**Directions**
Exact copy, no pictures: return all the data below as written.
* * * * *
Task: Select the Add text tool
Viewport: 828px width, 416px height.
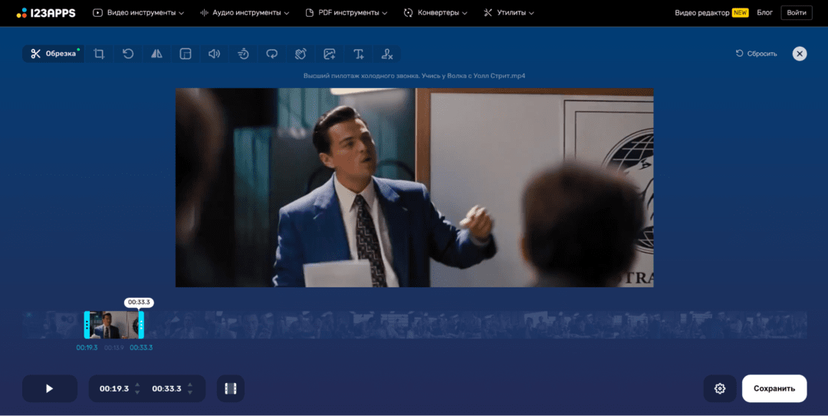Action: [x=358, y=54]
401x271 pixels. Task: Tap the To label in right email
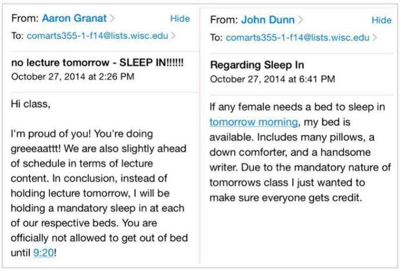(216, 38)
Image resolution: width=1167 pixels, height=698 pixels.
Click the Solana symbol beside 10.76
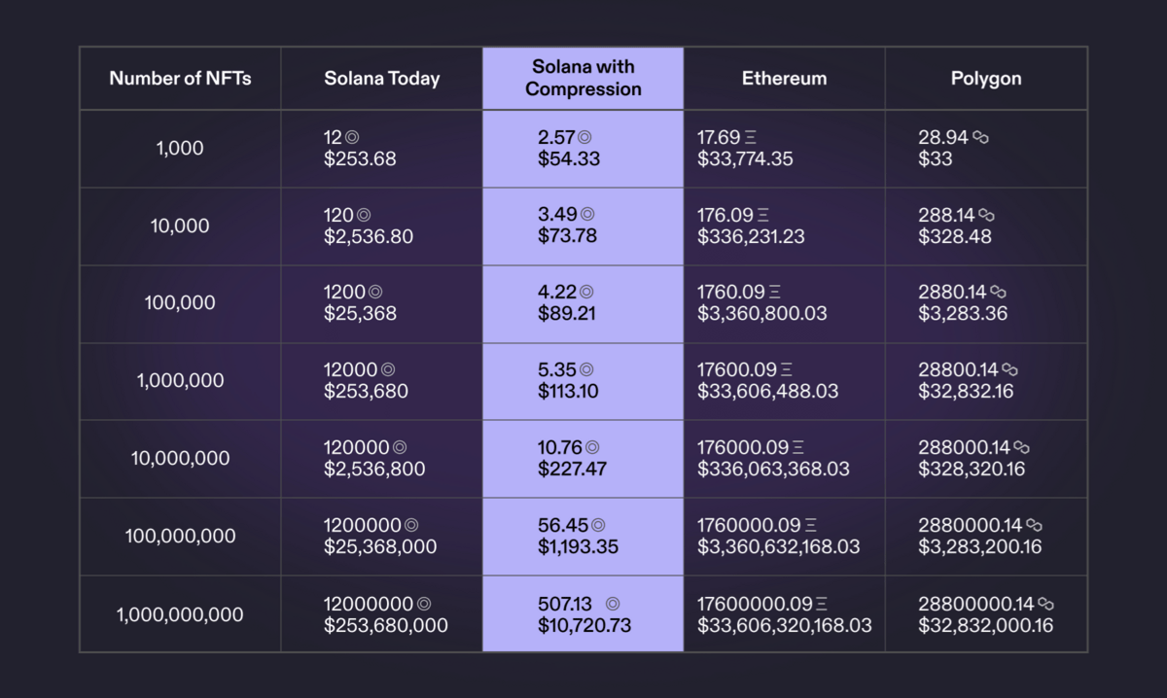pyautogui.click(x=591, y=447)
* * * * *
**Completed exercise**
Task: Select the Add text tool
Viewport: 828px width, 416px height.
Action: [x=358, y=54]
401x271 pixels. Task: Tap the To label in right email
(216, 38)
Image resolution: width=1167 pixels, height=698 pixels.
Click the Solana symbol beside 10.76
pyautogui.click(x=591, y=447)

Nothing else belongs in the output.